The most famous place of pilgrimage to Mary in Central Europe, high in the Austrian Alps. Its origins go back to 1154, when Magnus, a Benedictine monk, retired from the abbey at Lambrecht to live a more contemplative life. He carried with him a twenty-two-inch simple statue of Mary and her infant Son. He lost his way in the woods near Graatz, and night found him facing a high rock that he could neither climb nor go around. He placed the statue on a log while he prayed to Our Lady for direction. The high black rock suddenly split in two and light shone forth from its severed edges. He realized that Mary had led him there and wanted to be honored in that place. He built a small hermitage with a tree stump for a pedestal to hold the statue. About a century later a neighboring prince and his wife were seriously ill. Being told in a dream to go to the hermitage and pray, they were cured. In gratitude they built a church on the spot. The statue of Our Lady of Mariazell, though over eight hundred years old, has never shown any sign of wear or decay. The Madonna is seated, her dress is white, with a blue mantle. The Infant holds an apple in his hand. Mary is holding a pear. The first church replacing the small chapel was built in 1200. In 1340 the King of Hungary erected a larger church to accommodate the pilgrims. In the seventeenth century the present Baroque edifice was built. The Austro-Hungarian rulers considered it their most cherished shrine. Veneration to Mary and her Son continued under all vicissitudes until grave war dangers forced a temporary concealment of the treasured statue. This shrine has maintained its Austrian character though it has been a haven to people from many nations. In 1975 Cardinal Mindszenty was buried at Mariazell, his personally designated final resting place.(Fr. John A. Hardon)
This website set up to chronicle the visit of Pope Benedict XVI to Austria for the 850th anniversary of the shrine of Mariazell in September 2007 has detailed information and many pictures. I particularly liked this one of the monk Marcus arriving at Mariazell:

To prepare for the Pope's visit the bishops asked Austrians to pray this prayer from his encyclical Deus Caritas:
Holy Mary, Mother of God, you have given the world its true light, Jesus, your Son – the Son of God. You abandoned yourself completely to God's call and thus became a wellspring of the goodness which flows forth from him. Show us Jesus. Lead us to him. Teach us to know and love him, so that we too can become capable of true love and be fountains of living water in the midst of a thirsting world”.
The website for the Basilica of Mariazell includes an extensive panoramic tour.
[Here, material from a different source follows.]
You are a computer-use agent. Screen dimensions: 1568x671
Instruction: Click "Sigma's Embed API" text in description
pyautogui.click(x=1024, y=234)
Click on the green circles for a 360 degree view from that spot. The site also has pictures and details of other holy places at Mariazell.

(Picture: BBC News)

If I was travelling to Mariazell I would want to take a ride on The Pilgrim's Railway, the Mariazellerbahn.

This prayer comes from the website of the National Shrine of the Immaculate Conception at Washington:
Prayer to Our Lady of Mariazell
O Mary, we call upon you.
You are the Great Mother of Austria,
the Mother of the Slavic peoples.
You offer a safe haven for the exiled;
you bring freedom and consolation to prisoners.
We ask you holiest of all virgins, to guard innocence and purity.
Help us in all our needs, assist us in danger when we call upon you.
O Mary, guardian of the German Lands,
we pray that you may banish the scourges of war and bring peace to all believers. Through your powerful intercession, console the disillusioned, bring back the erring, comfort the sick, and give hope to sinners.
Great Mother Mary, Our Lady of Mariazell,
bless and protect the people who honor you.


Mary G said...

Pope Benedict went to Mariazell when he went to Austria last year (as did JP2 at least once during his pontificate). It is a wonderful place in a country that has many Marian shrines ...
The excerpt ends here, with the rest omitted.